# more hatched out



## chickenrun (Jan 31, 2010)

My new arrivals 3rd and 4th of june 2011

4 cayuga ducklings and 7 crested bali runners so far. 
some still in incubator


----------



## chickenrun (Jan 31, 2010)

8 crested bali runner ducklings all together now out of 9 eggs and 4 cayuga ducklins out of 6 eggs
which all in all aint bad, pleased with the result.


----------



## thedogsmother (Aug 28, 2008)

Awwwwwwwwwww baby ducks are so cute, will you end up keeping them all?


----------



## chickenrun (Jan 31, 2010)

No wont be keeping any, 4 were sold before they even hatched out, and whatever dont sell from home i will take to poultry market.

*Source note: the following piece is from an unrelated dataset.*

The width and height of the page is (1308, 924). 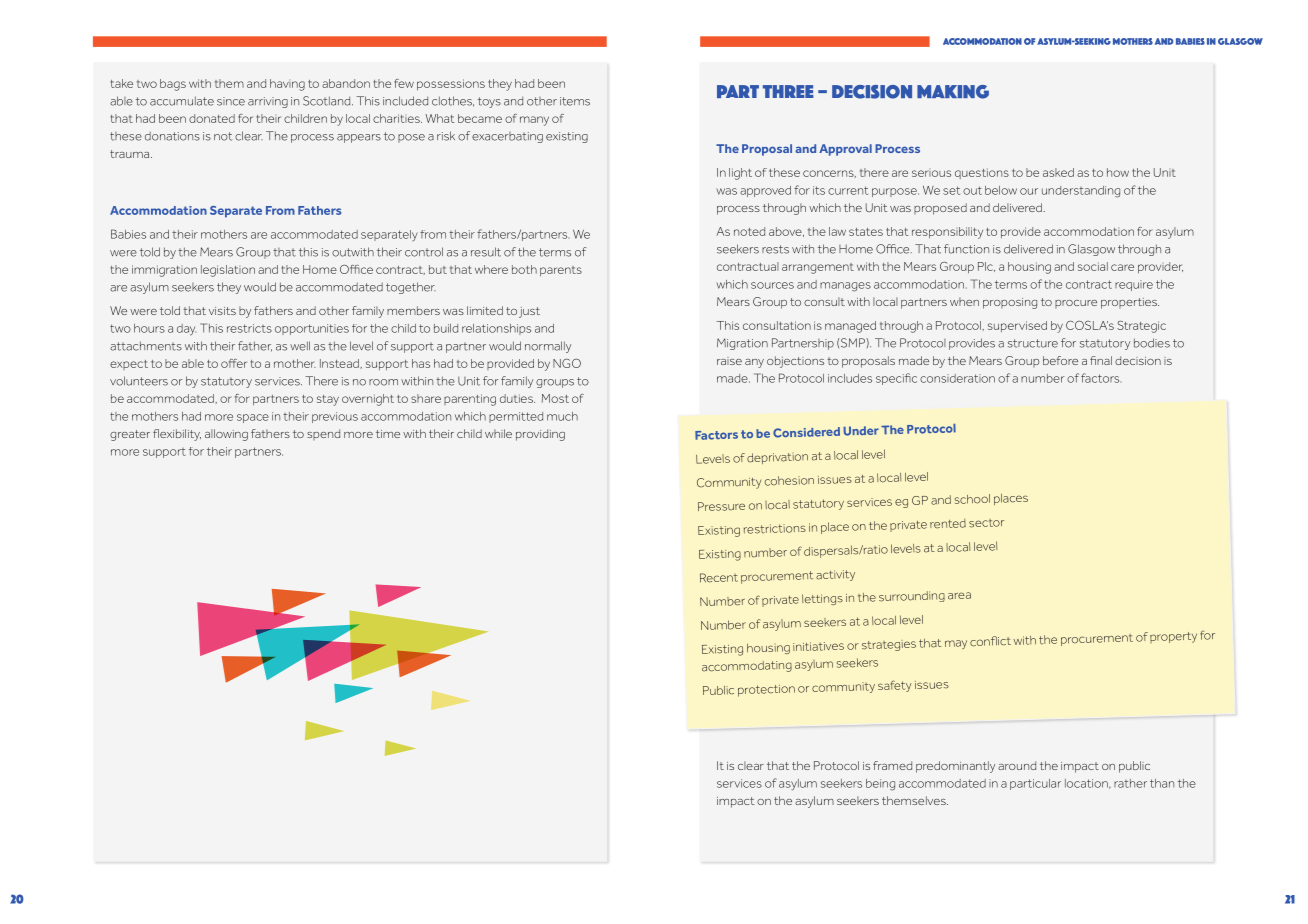 I want to click on restricts, so click(x=249, y=328).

My other half made me keep two out the last hatch as she liked them haha so cant have anymore.


----------



## fizavi (May 8, 2011)

i'm sooooooooo jealous.  they are sooooooooooooooo cute.


----------



## ever expanding (May 9, 2011)

aaawwww they are soooo sweet


----------



## chickenrun (Jan 31, 2010)

yep they are sweet anyone of you want some i will do you a good deal


----------



## AlfiesArk (Mar 10, 2011)

Awww, so cute.


----------



## hope (May 25, 2011)

arr they are soooo cute


----------



## ducklove (Jun 17, 2011)

beautiful little fluffys, i'd love to kiss them all hehe.


----------



## ducklove (Jun 17, 2011)

thedogsmother said:


> Awwwwwwwwwww baby ducks are so cute, will you end up keeping them all?


heyyyyyyyyy i noticed you got rattys lol. i love rattys i got 5 males hehe.


----------